# Requests
a. Reproduce the part of the voyage account that opens with the words containing "It’s been a" and closes with "we came to.".
b. In the voyage account, what was used to haul the boat in sideways to the dock?
c. Shorten the paragraph of the voyage account beginning "Leaving the bay with its busy shipping channels" and keep its main facts.

# Source text
It’s been a long and eventful voyage. In some ways too eventful, but on Thursday morning we turned from Chesapeake Bay into the Sassafras River. Our haven from the hurricane season and work place for the next couple of months is just north of the bridge, probably the only bridge on the river, or at least the first one we came to.
Leaving the bay with its busy shipping channels was a short lived relief. The mouth of the Sassafras is a favourite spot to sink crab pots, and we were heading straight into the blazing morning sun. It was such a minefield that I ended up on the bowsprit giving hand signals to Sandy, some of them frantic, as we picked our way through. With the sun glaring off the rippled water the floats, often dark and muddy so hard to see at the best of times, could only be spotted a few yards in front of the boat.
Once through we could relax and enjoy the hour long meandering trip up the river. It’s rural bushland with a mix of occasional clusters of cottages, and mansions on vast estates. It all looks so relaxed and comfortable. The area is very productive and we’re just enjoying the most amazing peaches, the best I’ve ever tasted. Unfortunately the season only has a few more weeks to run.
As we got up to the low level bridge Tom called ahead for them to open it, and we slipped through without much space on either side. The tide was low so we anchored and waited for deeper water. The dock is a tight fit and I had to manoeuvre in closely, then we used lines and the genoa winch to haul the boat in sideways to the dock. At low tide we sit on the bottom, but its soft silty sediment so not a problem.

# Dataset content
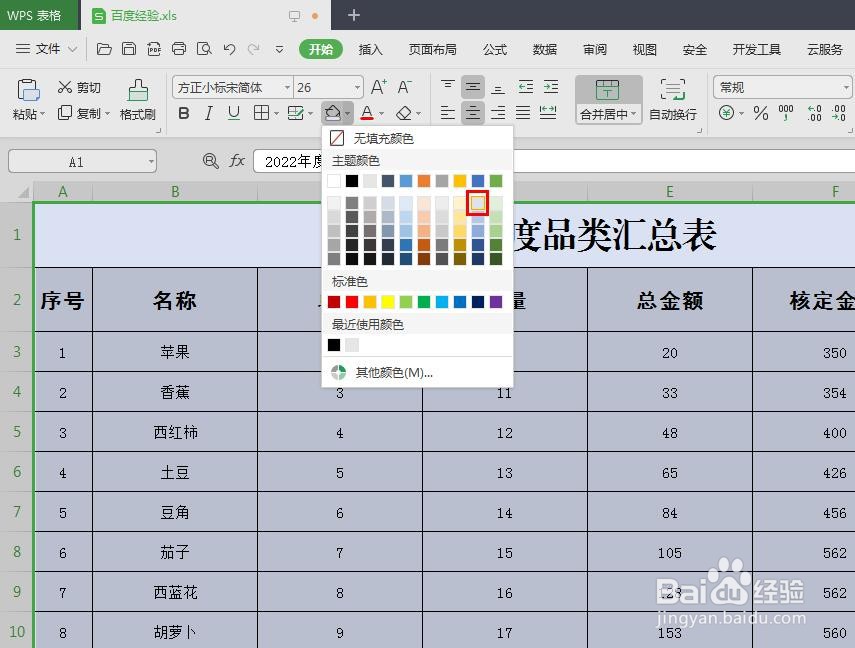Viewport: 855px width, 648px height.
Task: Apply percent style to the selection
Action: 758,112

# Outputs for the tasks
a.
It’s been a long and eventful voyage. In some ways too eventful, but on Thursday morning we turned from Chesapeake Bay into the Sassafras River. Our haven from the hurricane season and work place for the next couple of months is just north of the bridge, probably the only bridge on the river, or at least the first one we came to.

b. Lines and the genoa winch.

c. Relief at leaving the bay's busy shipping channels was short-lived, because the mouth of the Sassafras is a favorite spot for crab pots and the boat was heading straight into the blazing morning sun. I stood on the bowsprit giving Sandy hand signals, some frantic, to pick a way through. With sun glaring off the rippled water, the dark, muddy floats could only be spotted a few yards ahead.